When should you just give up (how not to fail as an author)

When should you just give up (how not to fail as an author)

A while back I was going to write a post or email about this topic: the majority of authors have been doing it for years, spending a lot of money, and don’t see a profit. It’s an expensive hobby. So they start asking “how do I sell more books?” or “when should I just quit?”

And the standard advice is to “just keep writing!” which isn’t actually a good idea.

Because, if you’re not succeeding, either:

A) You’re writing books nobody wants to read or

B) You’re not packaging them or marketing them well

Those are two critical issues you need to FIX if you ever want to start making money from your writing. If you are publishing stuff that nobody responds to, and you feel like it’s an uphill battle, and sucks up all your time and money, you’re doing something wrong. Focusing on the writing is like sticking your head in the sand. And worse, you might spend a year writing a book, and when you’re done you have no more of a platform than you did when you started.

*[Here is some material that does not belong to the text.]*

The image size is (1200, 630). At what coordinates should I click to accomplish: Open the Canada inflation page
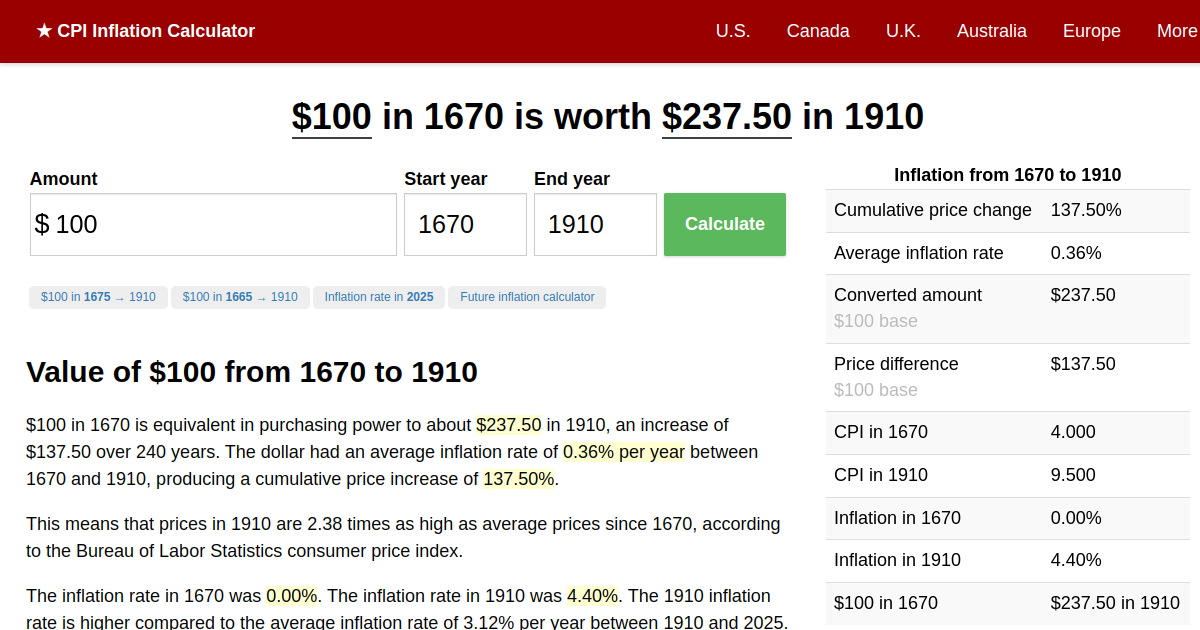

You should have learned how to market books in the beginning, set up a platform that attracts readers on autopilot, and then gone back to writing. I also hear this a lot from writers: “I don’t want to market my books because it takes time away from my writing.” That’s an excuse. Marketing feels overwhelming, and you don’t know what to do, and it doesn’t work anyway, so you just ignore the problem.

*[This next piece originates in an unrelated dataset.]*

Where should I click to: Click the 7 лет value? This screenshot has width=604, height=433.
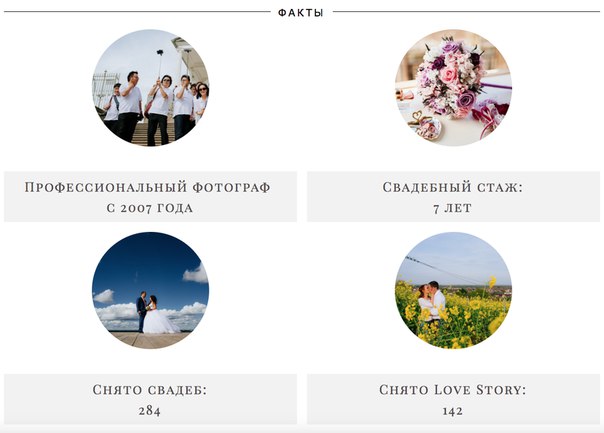452,208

Today I posted two long responses to Facebook questions, I’m going to paste them here. THIS is your marketing plan. If you don’t know how to do these things, figure it out.

Plan One

1. Start reviewing books in your genre and put those reviews on high traffic sites, and your own book.
2. Start writing about topics that attract your target readers. Do big, evergreen posts that are interesting enough to share.
3. Partner with authors in your genre (start promoting their books. Interview them. Find ways to help them out. Become the hub. Help 100 other authors to get them to link to your site. Do group giveaways.
4. Contests are amazing for traffic, followers and more email subscribers.
5. Learn enough about design to make your own covers. Use Canva or Wordswag to make simple, nice looking covers on your own.
6. Look at the bestsellers in your genre, and copy everything they do – including adding an ‘about the author section on Amazon’ (that’s another chance for keyword placement you’re not even using…)
7. See if you can get those negative reviews off your books’ homepage (you would need a lot of friends/followers to upvote one of the other positive reviews. Some authors will say this is dishonest; but negative reviews always get the most “helpful” votes and show up on the front page of Amazon, and that doesn’t necessarily reflect the majority of readers’ reactions (out of 187 reviews, only 5% of them are one star. Is having them show up “the truth” about the book? I think they’re probably scaring away normal readers who would take a chance.

Plan Two

1. Use giveaways to build a big email list of readers of my genre. 2. Connect with 25 other indie authors with very similar books and do a big group promotion/ giveaway.
3. Get some of those authors to give me an editorial review, maybe 5 or 10. 4. Use the big list I made with giveaways; ask them to download my book for free and review it.
4. Publish the book on the same day as another bestselling book in my genre (mainstream) gets published.
5. Find ways to encourage people to buy my books with other bestselling books in my genre (for “also boughts”).
6. Serialize or split the book up so that I can give the first part free and charge for the other books/parts in the series.
7. Offer big launch rewards, ie if they buy 10 copies of your book they earn some great prize.
8. Post some of the content on your blog. Contact 50 popular blogs in your niche/genre and pitch them a guest post.
9. Make an awesome piece of evergreen content that appeals to your target readers, email all those blogs again and ask them to share it (a really easy way to do this: talk about other people, then tell them about it…. for example “the 25 best YA fiction book review websites in the world” or “my top 15 favorite financial planning books of all time”. Say nice things about lots of people, link to them, tell them about it, hope they share and link back.
10. This should have come earlier, but make sure your Amazon page is perfect: keywords in title and description. Amazing book cover. “About the Author” set up with picture, bio, and keywords. 5+ editorial reviews. 20+ regular reviews. Set it up and send traffic. If people aren’t buying, there’s a problem.

Stop whining!

When I post comments like this, the responses I get are:

“I don’t have time to do that. I’m too busy. I need to use my time to write.”

Which means, they are asking for help, but they are unwilling to do anything about it. They are really just looking for someone to bail them out, or do it for them, or they are just whining and looking for comfort and support.

But that’s ridiculous. A big book launch might take me 10 hours of work. A little bit of research, a little bit of set up, a little bit of money and I can hit #1 in my categories, get a hundred book reviews and keep the book earning money indefinitely. That means the MORE I write, the more money I earn, which gives me MORE time and freedom to write.

Yes it’s hard in the beginning, but it gets easier and easier, if you’re building a platform. If you aren’t building a platform, you’re losing hundreds of readers a day. Don’t build it later. Build it now. Take a weekend and commit yourself.

Because most authors aren’t going to. Which means it’s not actually that hard to be ahead of the curve.